* _What you are asked to do_
Set down, please, exactly the lines below that run from the line with "Task: Select the right stone pillar object" to the line with "Given: Close the side menu with X icon", both lines included.

::: Provided records

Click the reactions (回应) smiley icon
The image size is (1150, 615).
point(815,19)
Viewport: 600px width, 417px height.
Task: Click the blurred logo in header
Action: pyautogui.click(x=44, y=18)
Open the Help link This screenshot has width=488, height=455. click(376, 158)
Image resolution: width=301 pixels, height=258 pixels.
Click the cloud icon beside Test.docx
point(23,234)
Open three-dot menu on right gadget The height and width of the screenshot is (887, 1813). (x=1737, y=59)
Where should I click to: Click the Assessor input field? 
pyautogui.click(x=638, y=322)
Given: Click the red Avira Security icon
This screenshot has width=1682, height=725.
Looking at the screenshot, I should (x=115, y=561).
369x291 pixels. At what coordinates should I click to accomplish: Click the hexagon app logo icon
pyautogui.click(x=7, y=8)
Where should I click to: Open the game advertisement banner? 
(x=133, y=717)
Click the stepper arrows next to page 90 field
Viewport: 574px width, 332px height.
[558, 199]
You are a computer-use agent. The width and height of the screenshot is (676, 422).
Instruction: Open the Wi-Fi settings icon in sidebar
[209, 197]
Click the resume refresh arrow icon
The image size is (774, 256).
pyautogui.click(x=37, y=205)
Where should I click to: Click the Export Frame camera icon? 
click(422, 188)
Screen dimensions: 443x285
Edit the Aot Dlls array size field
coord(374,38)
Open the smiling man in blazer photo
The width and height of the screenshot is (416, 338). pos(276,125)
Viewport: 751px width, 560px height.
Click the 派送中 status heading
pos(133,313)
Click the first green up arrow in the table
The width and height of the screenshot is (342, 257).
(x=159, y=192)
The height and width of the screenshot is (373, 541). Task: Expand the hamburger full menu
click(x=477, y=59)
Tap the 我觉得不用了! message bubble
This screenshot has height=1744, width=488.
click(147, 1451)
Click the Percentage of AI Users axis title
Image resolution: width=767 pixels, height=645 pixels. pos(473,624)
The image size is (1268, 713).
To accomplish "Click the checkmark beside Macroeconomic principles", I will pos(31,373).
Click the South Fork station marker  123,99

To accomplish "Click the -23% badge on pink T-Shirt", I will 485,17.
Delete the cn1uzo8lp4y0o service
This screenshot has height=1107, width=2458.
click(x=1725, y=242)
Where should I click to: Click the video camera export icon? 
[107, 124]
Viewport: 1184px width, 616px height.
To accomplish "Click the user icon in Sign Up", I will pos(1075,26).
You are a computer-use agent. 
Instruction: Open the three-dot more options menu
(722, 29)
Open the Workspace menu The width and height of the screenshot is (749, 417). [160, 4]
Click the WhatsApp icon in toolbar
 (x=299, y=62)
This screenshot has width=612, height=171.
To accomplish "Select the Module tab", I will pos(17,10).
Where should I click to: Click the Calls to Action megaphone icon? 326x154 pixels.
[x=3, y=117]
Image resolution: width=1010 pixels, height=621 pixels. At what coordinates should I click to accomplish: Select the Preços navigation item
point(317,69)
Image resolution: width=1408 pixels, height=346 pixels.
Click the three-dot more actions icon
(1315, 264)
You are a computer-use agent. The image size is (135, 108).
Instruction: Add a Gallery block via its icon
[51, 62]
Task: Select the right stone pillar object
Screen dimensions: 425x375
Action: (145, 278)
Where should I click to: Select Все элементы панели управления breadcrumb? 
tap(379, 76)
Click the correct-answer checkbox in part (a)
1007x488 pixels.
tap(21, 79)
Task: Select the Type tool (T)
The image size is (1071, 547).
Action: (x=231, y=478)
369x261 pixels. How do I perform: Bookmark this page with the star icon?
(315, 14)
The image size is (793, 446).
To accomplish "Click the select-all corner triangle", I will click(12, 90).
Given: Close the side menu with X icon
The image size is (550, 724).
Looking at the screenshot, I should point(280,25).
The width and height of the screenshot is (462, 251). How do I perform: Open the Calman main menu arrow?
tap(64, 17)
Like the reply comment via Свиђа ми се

::::::

* _Reply to the task_
Task: Select the right stone pillar object
Screen dimensions: 425x375
Action: (145, 278)
Where should I click to: Select Все элементы панели управления breadcrumb? 
tap(379, 76)
Click the correct-answer checkbox in part (a)
1007x488 pixels.
tap(21, 79)
Task: Select the Type tool (T)
The image size is (1071, 547).
Action: (x=231, y=478)
369x261 pixels. How do I perform: Bookmark this page with the star icon?
(315, 14)
The image size is (793, 446).
To accomplish "Click the select-all corner triangle", I will click(12, 90).
Given: Close the side menu with X icon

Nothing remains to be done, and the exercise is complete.